Later amendments to the borders – aimed at keeping the Nubian ethnic group unified under one administrative system – have caused the core dispute between both countries.

In 1958, the Egyptian government objected that the Sudanese parliamentary elections included Halayeb and Shalateen.

Sudan responded by stating that the region in question is part of Sudan’s sovereign territory per the Sudan Convention that was agreed upon by Egypt and Britain.

The Egyptian position is largely aimed at facilitating ease for the Nubian tribes living along the border region by uniting them under one administration.

Furthermore, the Sudanese and Egyptian Survey Authorities drew up a map in 1909 that places the disputed area within Egypt.

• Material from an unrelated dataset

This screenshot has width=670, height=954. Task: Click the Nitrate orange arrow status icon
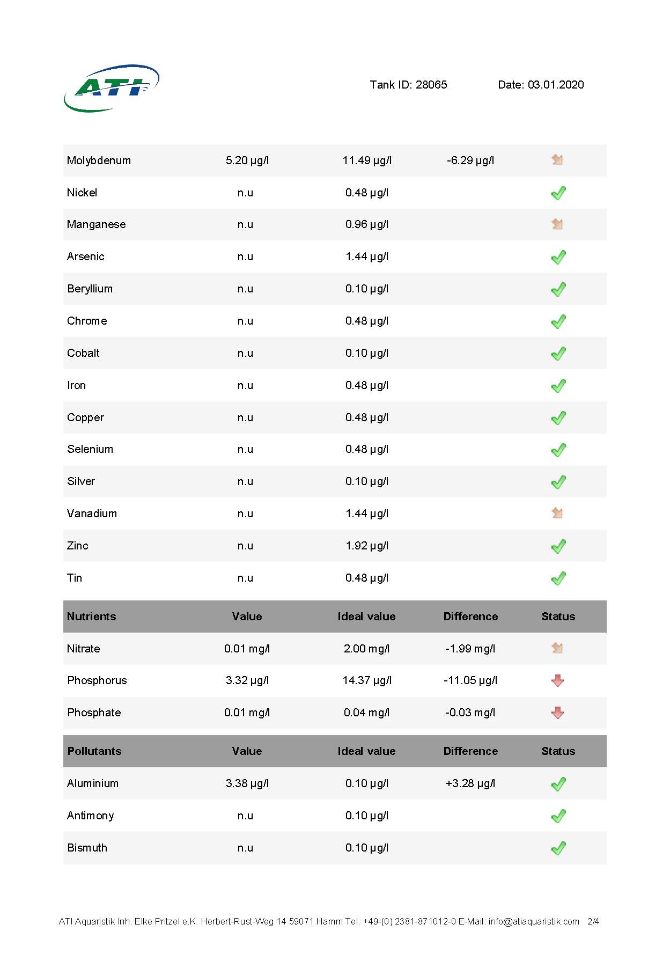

Sudan’s position is grounded in the premise that because the Sudanese government has effectively administrated these areas since the Sudan Convention, they clearly fall within its territories.

Cairo did not object to Sudanese control over the zone from 1899 to 1958, a period during which Sudan governed the area uninterrupted and without objection. Sudan claims that the statue of limitations applies here.

When Egypt recognized Sudan as an independent state in 1956, it did not raise any objection to Sudanese sovereignty over the region.

Analysts are not expecting a resolution to this issue any time soon, but the Red Sea island deal between Egypt and Saudi Arabia has revived the dispute.